EXCERPTED PASSAGE ▸
::::

In terms of studies into causality extraction that assumed an application, Hassanzadeh et al. attempted to detect causalities in phrase pairs to use causalities for the IBM Scenario Planning Advisor [12]. They proposed a BERT-based method, and it outperformed other methods. In addition, Hassanzadeh et al. proposed a causal knowledge extraction system [13] that has functions, i.e., cause–effect pairs search, evidence search, causal analysis, and mind map creation. Hashimoto et al. proposed a method to detect causalities from phrase pairs in order to predict future scenarios [14], and Heindorf et al. constructed a causal net using a method based on bootstrapping [15], and they evaluated their causal net using human assessment and question answering processes. Izumi et al. extracted causalities using syntactic patterns and a machine learning method to construct causal chains [16] using word2vec and cosine similarities. Sakaji et al. extracted rare causalities from Japanese financial statement summaries based on probabilities of occurrence of cause and effect [17]. They aim to find investment opportunities using rare causalities. Thus, in this study, we also extract causalities for use as applications for companies, e.g., financial institutions.

Several studies have investigated the detection of causal knowledge from phrase pairs. For example, Bethard et al. proposed a method to classify verb pairs with causal relationships [18] using a SVM for classification. In their study, they considered both syntactic and semantic features. Do et al. proposed a minimally supervised method to identify causal relationships between events in context [19]; however, their method only detects causalities, leaving the extraction of phrases that represent causality to another method. Thus, the focus of their study differs from our focus.

Note these previous studies targeted a single language, especially English; thus, it is unknown if the corresponding methods can be used to extract causalities from text data in other languages. In contrast, the proposed model can extract causalities in any language supported by universal dependencies. In addition, there are few mentions of the nested causalities above studies, which indicates that our target task is challenging.

::::

WHAT IS ASKED ▸
1: According to the causality extraction passage, what kind of documents did Sakaji et al. use to extract rare causalities?
2: List every line of the rows that contains the word "Viewport", matching case.
The causality extraction passage and the rows come from unrelated sources.

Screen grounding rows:
::::

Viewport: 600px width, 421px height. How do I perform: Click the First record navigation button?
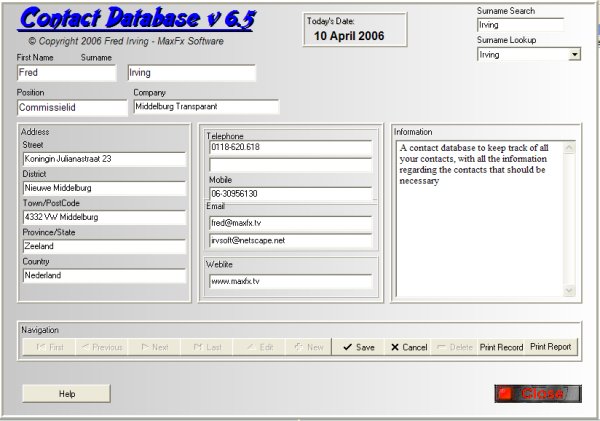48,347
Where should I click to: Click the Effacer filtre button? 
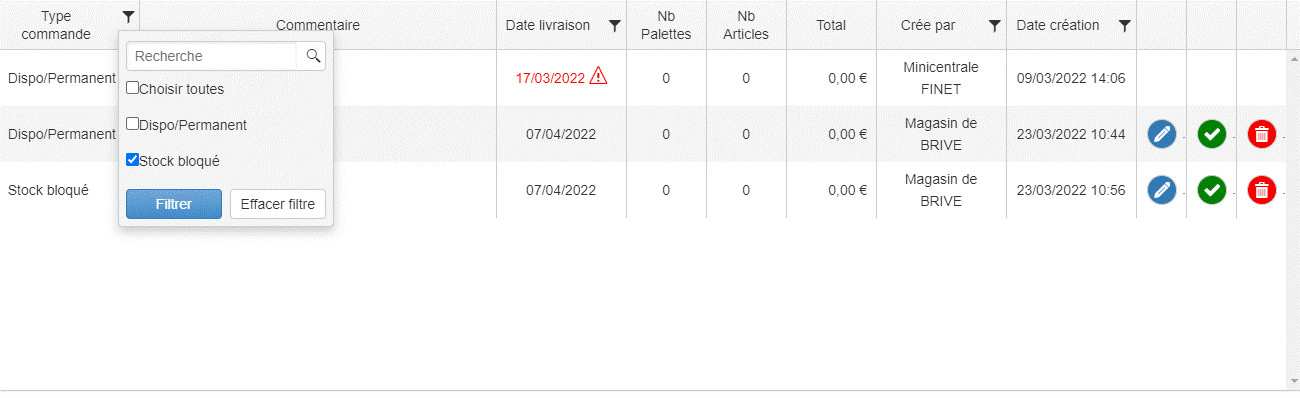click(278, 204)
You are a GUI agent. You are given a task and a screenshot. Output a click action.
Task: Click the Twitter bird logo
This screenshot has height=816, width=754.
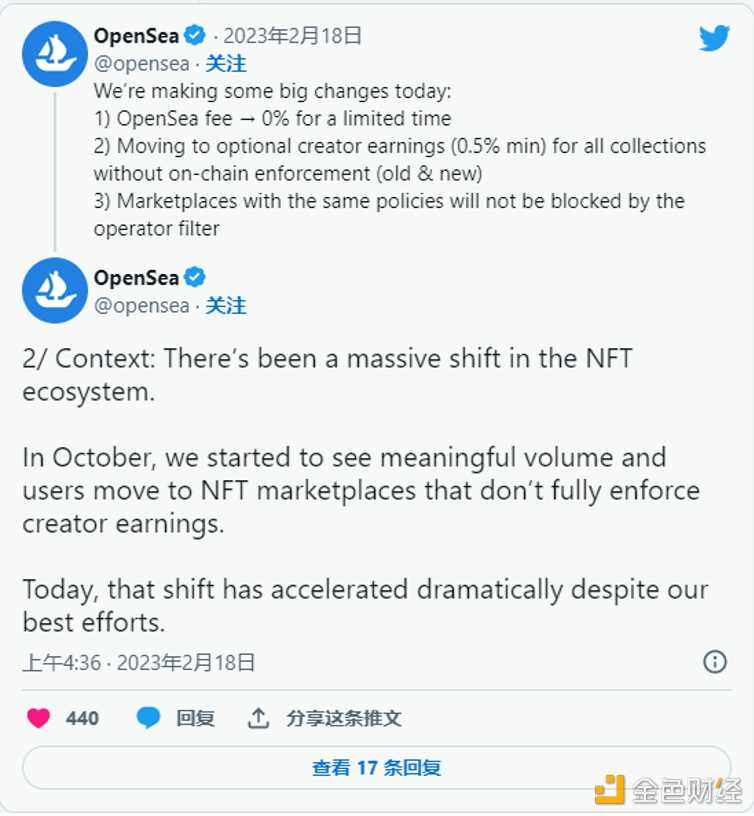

::::

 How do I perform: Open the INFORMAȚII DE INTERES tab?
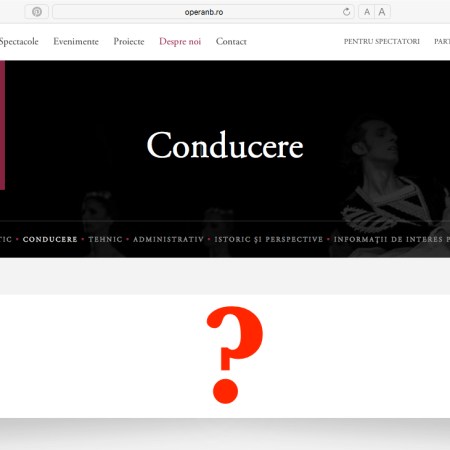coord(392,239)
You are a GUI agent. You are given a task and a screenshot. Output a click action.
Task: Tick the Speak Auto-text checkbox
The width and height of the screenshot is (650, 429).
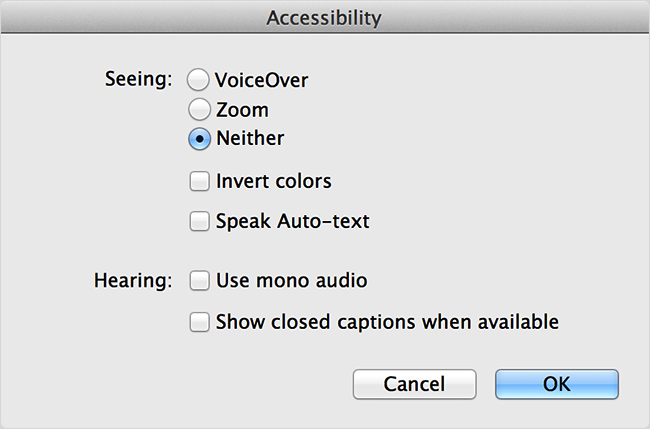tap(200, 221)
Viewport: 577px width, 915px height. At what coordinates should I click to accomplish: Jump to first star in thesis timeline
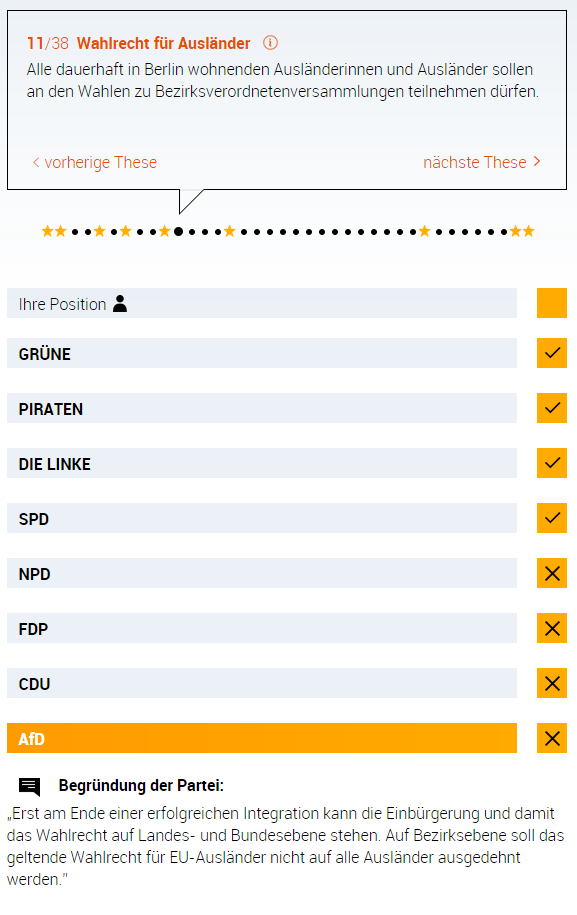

::::

WRITTEN RESPONSES ▸
1: Japanese financial statement summaries.

2:
Viewport: 600px width, 421px height. How do I perform: Click the First record navigation button?
Viewport: 577px width, 915px height. At what coordinates should I click to accomplish: Jump to first star in thesis timeline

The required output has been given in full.